HOW TO COMPLETE THIS TASK →
What you produce should be every line from the data that includes "resolution".

RECORDS →
Segment Open
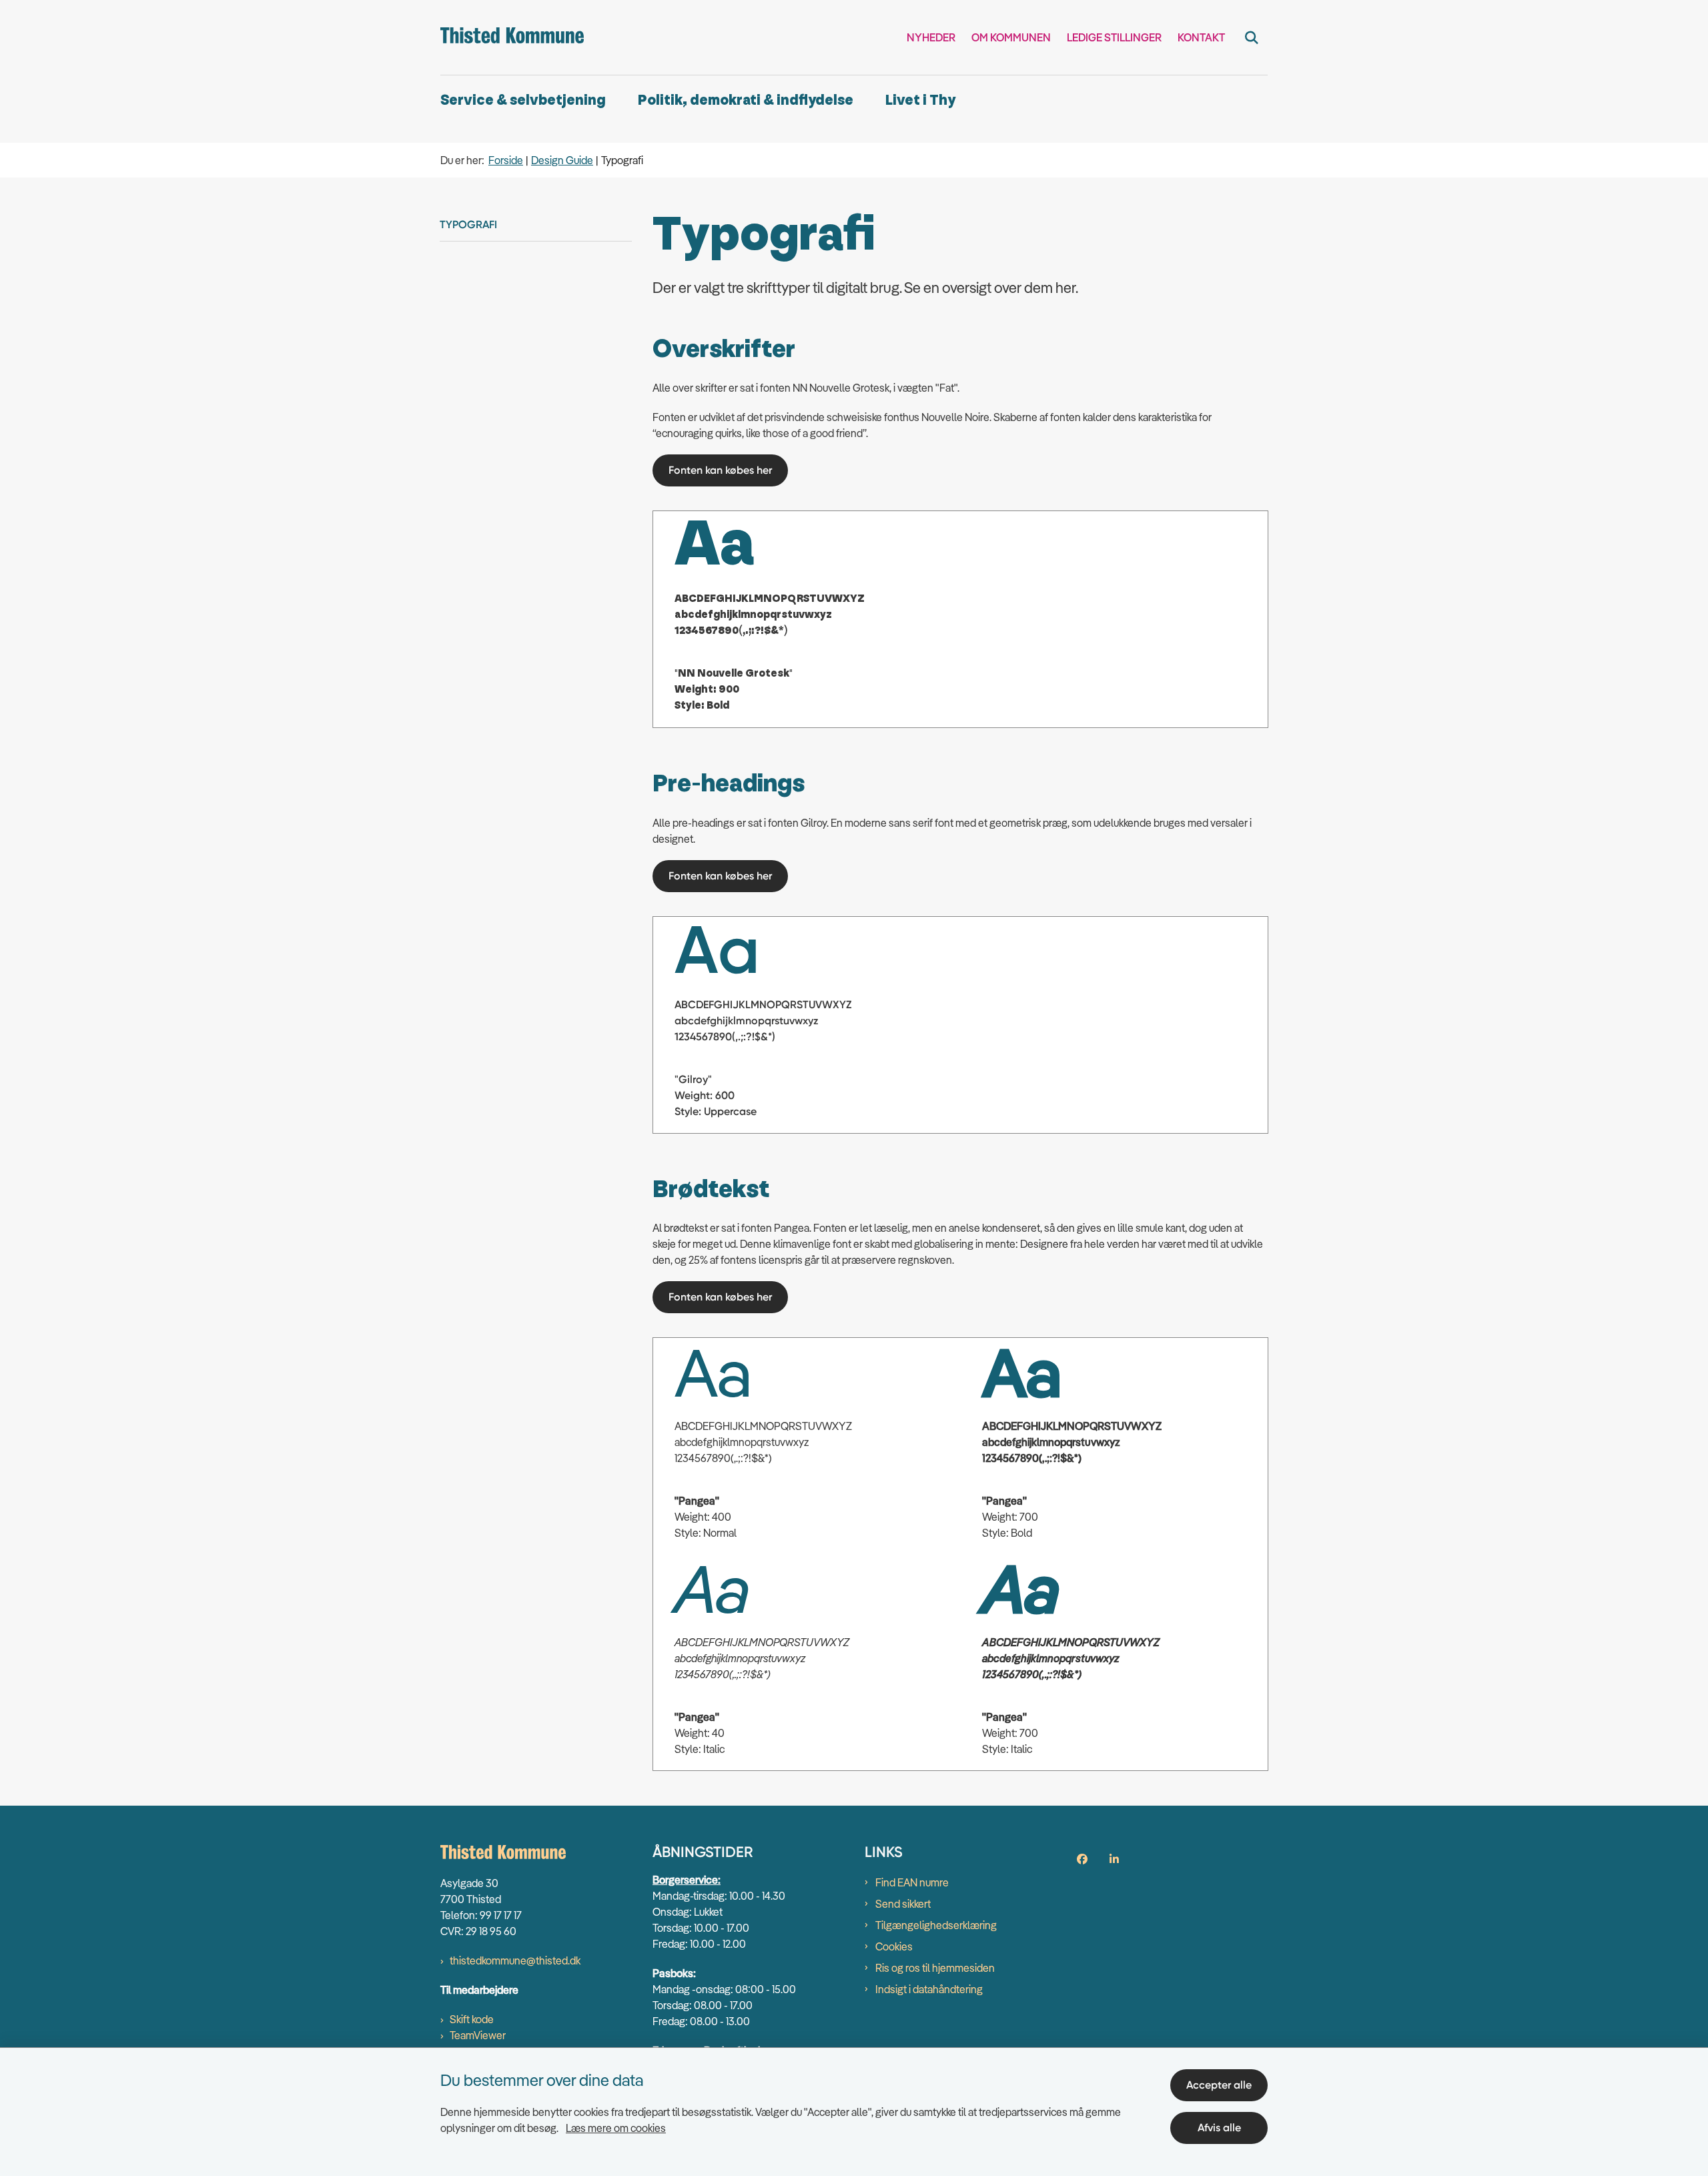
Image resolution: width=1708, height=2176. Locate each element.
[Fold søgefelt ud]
Segment Closed
Segment Open
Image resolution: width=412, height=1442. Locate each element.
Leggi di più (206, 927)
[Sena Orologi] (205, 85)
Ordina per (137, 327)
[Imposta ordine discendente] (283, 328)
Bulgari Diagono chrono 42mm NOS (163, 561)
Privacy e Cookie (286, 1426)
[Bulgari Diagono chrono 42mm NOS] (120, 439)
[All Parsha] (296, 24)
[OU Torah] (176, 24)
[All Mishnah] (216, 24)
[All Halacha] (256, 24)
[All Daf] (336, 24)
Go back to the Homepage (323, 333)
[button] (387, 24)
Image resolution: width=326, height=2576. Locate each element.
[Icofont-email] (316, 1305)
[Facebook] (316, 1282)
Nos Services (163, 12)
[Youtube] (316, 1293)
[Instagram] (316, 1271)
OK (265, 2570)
Segment Closed
Segment Open
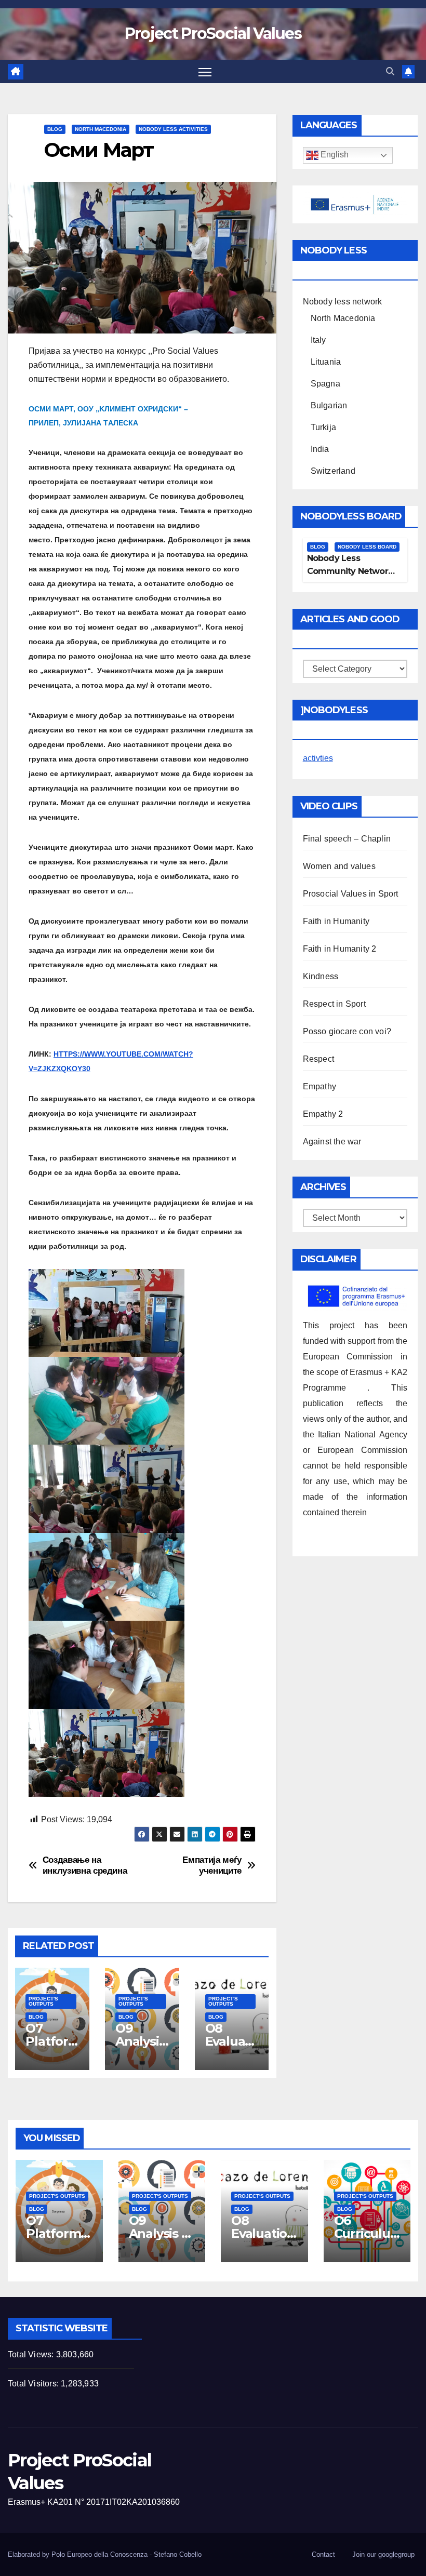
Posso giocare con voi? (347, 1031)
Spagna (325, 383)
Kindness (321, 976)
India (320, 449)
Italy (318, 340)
Segment Closed
TASK ANSWER →
Image resolution: width=1708, height=2176. Locate each element.
Image resolution: width=412, height=1442. Locate each element.
Image resolution: width=326, height=2576. Locate each element.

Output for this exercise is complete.